Each line below must be printed again exactly.

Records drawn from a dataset
• • •

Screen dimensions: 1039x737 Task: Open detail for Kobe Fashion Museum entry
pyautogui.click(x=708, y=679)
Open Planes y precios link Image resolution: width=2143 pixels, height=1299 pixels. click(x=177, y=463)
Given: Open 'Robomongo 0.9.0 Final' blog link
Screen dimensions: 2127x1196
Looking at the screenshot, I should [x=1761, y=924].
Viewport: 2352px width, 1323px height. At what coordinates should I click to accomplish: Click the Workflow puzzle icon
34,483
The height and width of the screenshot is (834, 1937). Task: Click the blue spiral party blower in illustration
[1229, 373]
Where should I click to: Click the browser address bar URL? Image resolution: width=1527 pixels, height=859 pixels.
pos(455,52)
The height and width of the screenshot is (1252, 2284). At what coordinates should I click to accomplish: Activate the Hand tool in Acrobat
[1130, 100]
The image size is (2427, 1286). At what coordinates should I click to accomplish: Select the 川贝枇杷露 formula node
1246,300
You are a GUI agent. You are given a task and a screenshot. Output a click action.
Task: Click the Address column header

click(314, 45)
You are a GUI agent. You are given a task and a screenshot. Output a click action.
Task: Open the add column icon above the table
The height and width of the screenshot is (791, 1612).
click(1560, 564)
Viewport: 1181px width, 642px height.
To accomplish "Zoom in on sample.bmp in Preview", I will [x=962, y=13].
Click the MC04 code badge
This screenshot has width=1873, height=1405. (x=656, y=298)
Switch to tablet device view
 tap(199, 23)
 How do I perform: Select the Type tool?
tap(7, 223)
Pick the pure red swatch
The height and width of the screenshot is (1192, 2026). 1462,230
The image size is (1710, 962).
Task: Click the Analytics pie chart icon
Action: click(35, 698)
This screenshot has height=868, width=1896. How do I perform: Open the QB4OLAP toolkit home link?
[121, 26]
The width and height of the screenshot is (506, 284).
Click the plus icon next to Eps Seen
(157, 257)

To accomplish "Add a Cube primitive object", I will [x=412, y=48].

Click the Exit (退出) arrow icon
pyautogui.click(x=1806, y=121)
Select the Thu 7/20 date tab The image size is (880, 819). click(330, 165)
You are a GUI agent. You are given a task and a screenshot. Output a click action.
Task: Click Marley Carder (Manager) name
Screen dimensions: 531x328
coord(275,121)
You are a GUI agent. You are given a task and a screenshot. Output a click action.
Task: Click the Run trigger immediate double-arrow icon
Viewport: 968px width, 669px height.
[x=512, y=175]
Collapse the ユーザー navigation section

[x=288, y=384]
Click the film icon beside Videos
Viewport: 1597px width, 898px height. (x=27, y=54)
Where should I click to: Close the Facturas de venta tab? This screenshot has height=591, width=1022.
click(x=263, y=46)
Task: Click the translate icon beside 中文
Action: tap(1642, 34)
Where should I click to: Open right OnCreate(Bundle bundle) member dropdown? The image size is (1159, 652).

• • •

● Answer:
Screen dimensions: 1039x737 Task: Open detail for Kobe Fashion Museum entry
pyautogui.click(x=708, y=679)
Open Planes y precios link Image resolution: width=2143 pixels, height=1299 pixels. click(x=177, y=463)
Given: Open 'Robomongo 0.9.0 Final' blog link
Screen dimensions: 2127x1196
Looking at the screenshot, I should [x=1761, y=924].
Viewport: 2352px width, 1323px height. At what coordinates should I click to accomplish: Click the Workflow puzzle icon
34,483
The height and width of the screenshot is (834, 1937). Task: Click the blue spiral party blower in illustration
[1229, 373]
Where should I click to: Click the browser address bar URL? Image resolution: width=1527 pixels, height=859 pixels.
pos(455,52)
The height and width of the screenshot is (1252, 2284). At what coordinates should I click to accomplish: Activate the Hand tool in Acrobat
[1130, 100]
The image size is (2427, 1286). At what coordinates should I click to accomplish: Select the 川贝枇杷露 formula node
1246,300
You are a GUI agent. You are given a task and a screenshot. Output a click action.
Task: Click the Address column header

click(314, 45)
You are a GUI agent. You are given a task and a screenshot. Output a click action.
Task: Open the add column icon above the table
The height and width of the screenshot is (791, 1612).
click(1560, 564)
Viewport: 1181px width, 642px height.
To accomplish "Zoom in on sample.bmp in Preview", I will [x=962, y=13].
Click the MC04 code badge
This screenshot has width=1873, height=1405. (x=656, y=298)
Switch to tablet device view
 tap(199, 23)
 How do I perform: Select the Type tool?
tap(7, 223)
Pick the pure red swatch
The height and width of the screenshot is (1192, 2026). 1462,230
The image size is (1710, 962).
Task: Click the Analytics pie chart icon
Action: click(35, 698)
This screenshot has height=868, width=1896. How do I perform: Open the QB4OLAP toolkit home link?
[121, 26]
The width and height of the screenshot is (506, 284).
Click the plus icon next to Eps Seen
(157, 257)

To accomplish "Add a Cube primitive object", I will [x=412, y=48].

Click the Exit (退出) arrow icon
pyautogui.click(x=1806, y=121)
Select the Thu 7/20 date tab The image size is (880, 819). click(330, 165)
You are a GUI agent. You are given a task and a screenshot. Output a click action.
Task: Click Marley Carder (Manager) name
Screen dimensions: 531x328
coord(275,121)
You are a GUI agent. You are given a task and a screenshot. Output a click action.
Task: Click the Run trigger immediate double-arrow icon
Viewport: 968px width, 669px height.
[x=512, y=175]
Collapse the ユーザー navigation section

[x=288, y=384]
Click the film icon beside Videos
Viewport: 1597px width, 898px height. (x=27, y=54)
Where should I click to: Close the Facturas de venta tab? This screenshot has height=591, width=1022.
click(x=263, y=46)
Task: Click the translate icon beside 中文
Action: tap(1642, 34)
Where should I click to: Open right OnCreate(Bundle bundle) member dropdown? The image size is (1159, 652).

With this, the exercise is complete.